On micros of course you have the keyboard interrupt handler self modify the execution loop if you are really desperate 8)
I’d also think that ESC should be a rather natural choice. I.e., what would you be looking for as a casual user? Similarly, I’d expect CTRL-C to break out of BASIC (i.e., the hosting application) itself. (For a less radical solution, a gracefull quit, I may try CTRL-Q or CTRL-X, as well.)
Holy smokes, actually implementing this in unix is a horrible mess!
Because the terminal is normally line-buffered, pressing “normal” keys like escape doesn’t actually send the character, it only gets sent once you hit return. So after a bit of googling and gtping, I found the required incantations needed to turn off buffered mode, read a key, and then turn buffering back on - and you want buffering so things like INPUT work as you’d expect.
Well it turns out if you do that then you’ll get a segfault because if you call this code enough times to have reasonable input latency - say once every statement - then the terminal code goes wonk.

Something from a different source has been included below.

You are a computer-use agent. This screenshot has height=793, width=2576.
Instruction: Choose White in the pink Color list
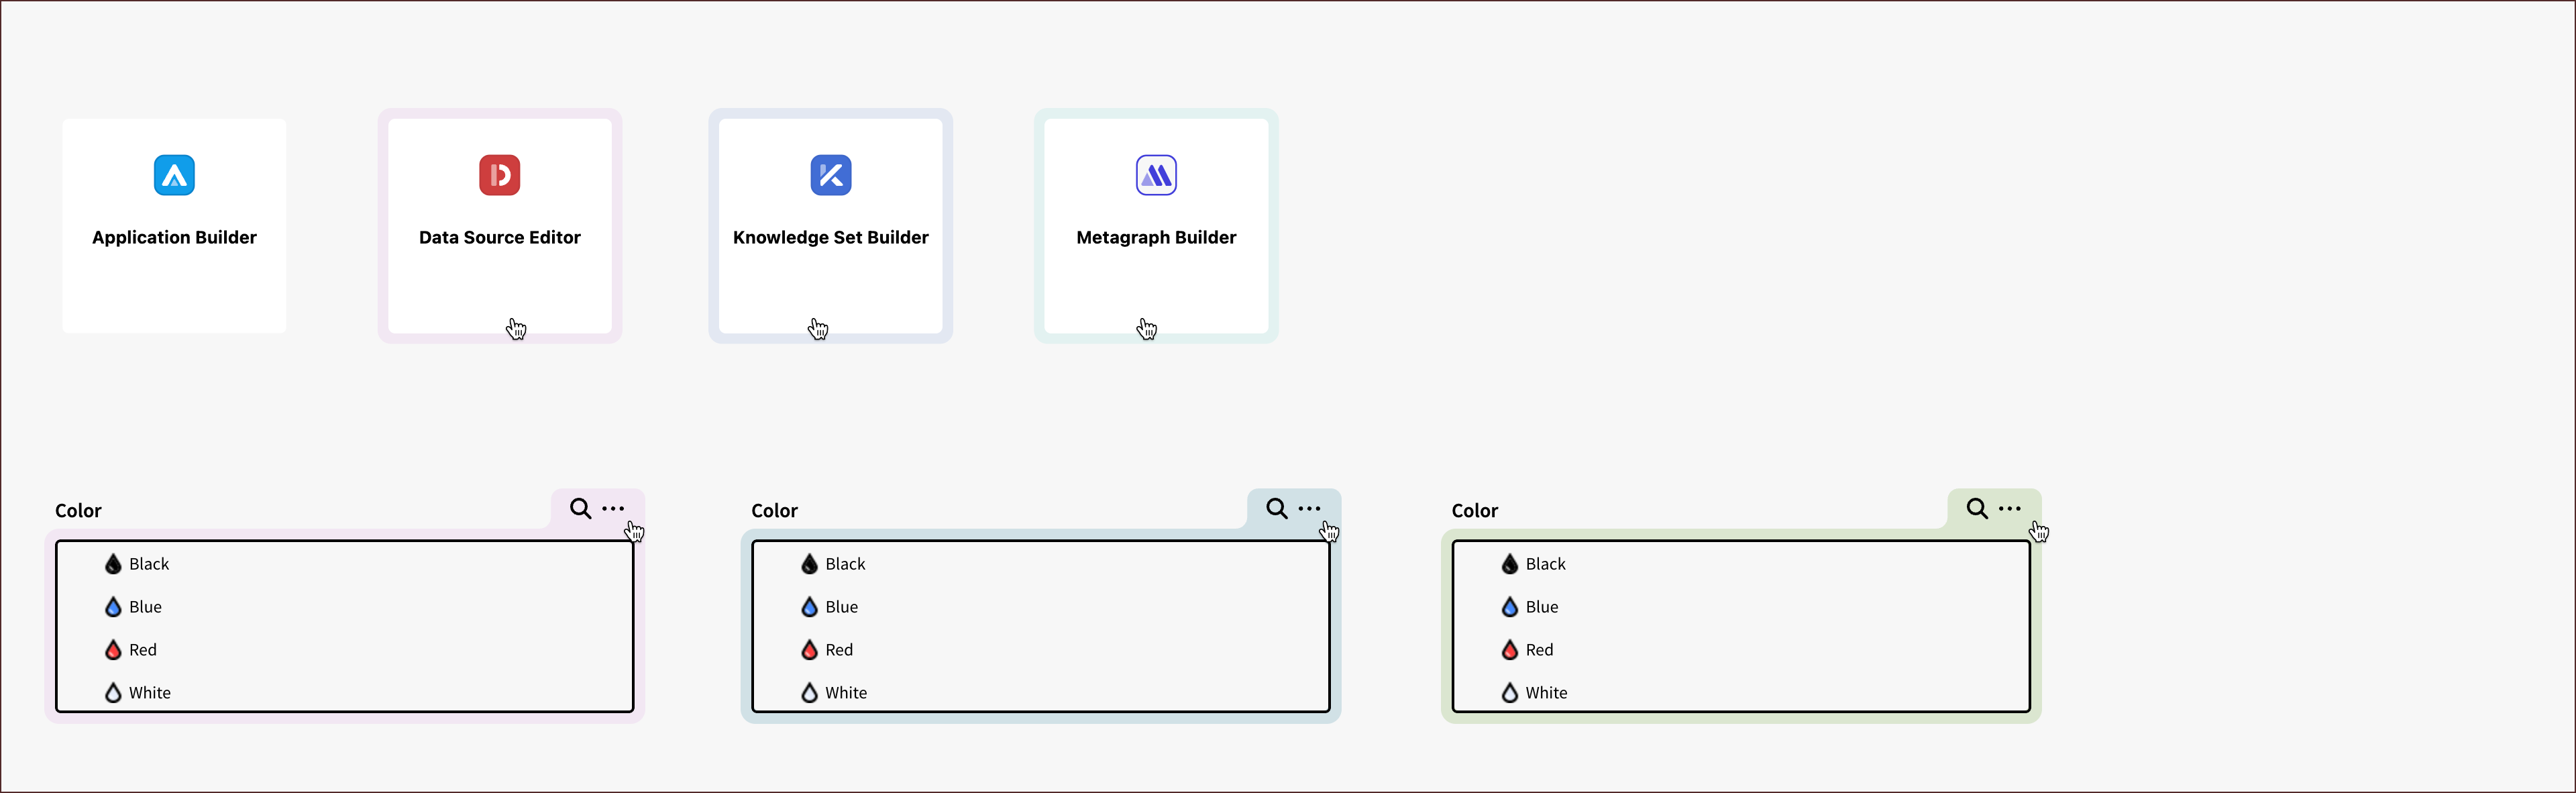pyautogui.click(x=149, y=693)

So much for that.
Ok, next try, let’s put the terminal into raw mode once, at startup. That fixes the segfault, but now you have to re-write all your reads to handle this. This created all sorts of weird side-effects, like a semicolon at the end of the line made the next PRINT appear on the same line… but not the PRINT after that one.
So it seems to be working again, and I have a CLI and escape does a break, but I’m concerned there’s some other edge case I haven’t come across where this all falls down again.
Man, this would have been so easy to fix… SIGKEY and a setting in (the future) ANSI standard that lets you select which keys are sent immediately and all of this would be a single line of code. Which it is on the Windows/DOS side I should mention.
I rolled my own code for it using raw mode, I didn’t see any way around it. I wouldn’t call it elegant though, you can do the same thing in Windows in a single line, one lacking any of the crazy gobbligook #defines and such. Powerful, perhaps, but definitely not elegant!
In any event, it looks like it’s working, so I’m getting ready to check in a 3.x.
At this point, all of the assumptions I used to write 1.x have been overturned. It was originally going to just parse the programs and print stats… but then it ran them. It was originally just going to be MS and HP… but now it handles maybe 25 different dialects from the mini and mainframe world. It was originally going to lack and CLI… yet here I am.